Payán, aquí hay poca gente ya, la hora que es. ¿Cantamos?" "Sí, Fran, tenemos ganas, le damos a la presentación y alguna cosita y vamos viendo cómo responde la gente". "Venga del tirón". Allá que empezamos a cantar, pocas filas de aficionados rodean a la comparsa, ha sido un día muy largo para todos, y ya se nota el cansancio incluso en la gente que escucha. Si hay algo que tenemos claro este año, es que la presentación es un valor seguro. ¿Seguro? Pues no. Terminamos y el público asiste impávido a la copla, con un tímido aplauso y una expresión tan neutra como la de un semáforo que se pone en ámbar. "Payán… dos cuplesito y nos vamo, ok? Que este público está pintao". "De mármol, Fran! Venga, pero ya han arrancao los guitarra con pasodoble, luego nos vamo pa otra esquina". Al cantar el pasodoble, una de las letras más populares de la comparsa, se mantiene la misma expresión semaforil, pero percibo algo sorprendente. Tras los móviles que graban (siempre, siempre hay móviles que graban…), hay unos labios que se mueven al son de la letra.

Otro móvil, otros labios. Están cantando la letra, se la saben. Siguen sonando coplas, y más labios se van moviendo. Cuando termina el pase, las expresiones neutras se vuelven sonrientes y cercanas. Se me acercan a felicitarme por la comparsa, y hablan distendidamente sobre el concurso recién vivido. En esta nueva calle, la del 2020, parece consolidarse un nuevo público, de fuera de la provincia casi siempre, que ha recibido de nosotros el carnaval que le mostramos: el carnaval de la tele, en el que se asiste pasivo a las coplas. No nos enfademos, es lo que les hemos enseñado. Se escucha la copla, se valora y se critica. Desde el sofá, o el móvil. Vienen a nuestras calles y, al margen de estilos personales, adoptan casi sin querer la misma actitud respetuosa de silencio y pasividad.

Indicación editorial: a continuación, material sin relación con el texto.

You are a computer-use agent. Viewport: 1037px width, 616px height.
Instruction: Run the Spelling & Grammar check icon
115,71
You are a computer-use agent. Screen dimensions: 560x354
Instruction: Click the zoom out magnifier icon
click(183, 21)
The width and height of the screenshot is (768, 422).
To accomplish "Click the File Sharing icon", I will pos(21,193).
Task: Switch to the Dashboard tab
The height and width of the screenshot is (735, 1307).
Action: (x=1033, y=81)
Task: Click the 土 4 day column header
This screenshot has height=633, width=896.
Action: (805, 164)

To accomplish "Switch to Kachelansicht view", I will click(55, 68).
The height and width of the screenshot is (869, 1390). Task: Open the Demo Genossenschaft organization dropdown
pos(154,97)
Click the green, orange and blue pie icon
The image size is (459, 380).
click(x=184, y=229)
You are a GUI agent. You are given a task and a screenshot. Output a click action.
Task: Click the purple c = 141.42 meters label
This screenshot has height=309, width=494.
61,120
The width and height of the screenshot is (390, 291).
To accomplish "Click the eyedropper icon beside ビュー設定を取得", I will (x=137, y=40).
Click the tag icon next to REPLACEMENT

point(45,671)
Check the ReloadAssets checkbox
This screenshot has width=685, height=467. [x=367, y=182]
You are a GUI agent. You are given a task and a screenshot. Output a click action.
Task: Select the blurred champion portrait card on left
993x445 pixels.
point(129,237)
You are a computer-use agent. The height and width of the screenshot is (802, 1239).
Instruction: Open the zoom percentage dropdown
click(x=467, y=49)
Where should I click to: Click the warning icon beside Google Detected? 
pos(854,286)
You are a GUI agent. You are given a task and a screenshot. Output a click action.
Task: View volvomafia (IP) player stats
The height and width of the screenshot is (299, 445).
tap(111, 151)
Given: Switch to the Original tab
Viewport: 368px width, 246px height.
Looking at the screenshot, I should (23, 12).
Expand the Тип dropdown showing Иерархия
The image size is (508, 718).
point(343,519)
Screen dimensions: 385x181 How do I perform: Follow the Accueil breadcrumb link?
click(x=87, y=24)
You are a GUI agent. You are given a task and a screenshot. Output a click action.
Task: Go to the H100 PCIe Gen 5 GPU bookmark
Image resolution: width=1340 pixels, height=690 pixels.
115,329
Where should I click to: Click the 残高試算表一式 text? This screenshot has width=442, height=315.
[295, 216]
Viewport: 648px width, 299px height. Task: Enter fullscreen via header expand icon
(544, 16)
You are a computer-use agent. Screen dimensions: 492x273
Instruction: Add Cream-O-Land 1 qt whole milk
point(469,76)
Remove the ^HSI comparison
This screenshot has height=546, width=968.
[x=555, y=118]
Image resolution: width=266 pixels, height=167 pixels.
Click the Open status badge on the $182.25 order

Solo cuando terminas de cantar se permiten la interacción. Justo lo contrario de lo que es la calle, en la que público y agrupación interactúan solo mientras se canta. Esto por supuesto solo afecta a las agrupaciones de Concurso, no a las callejeras, que conservan sus propios códigos y públicos desde hace décadas. Así que si lees estas líneas, querido aficionado, si vienes a Cádiz y te gusta lo que escuchas… Dale calorcito a la agrupación, que no pasa na, igual que nosotros intentamos dártelo a ti. En esto consiste el Carnaval de Cádiz.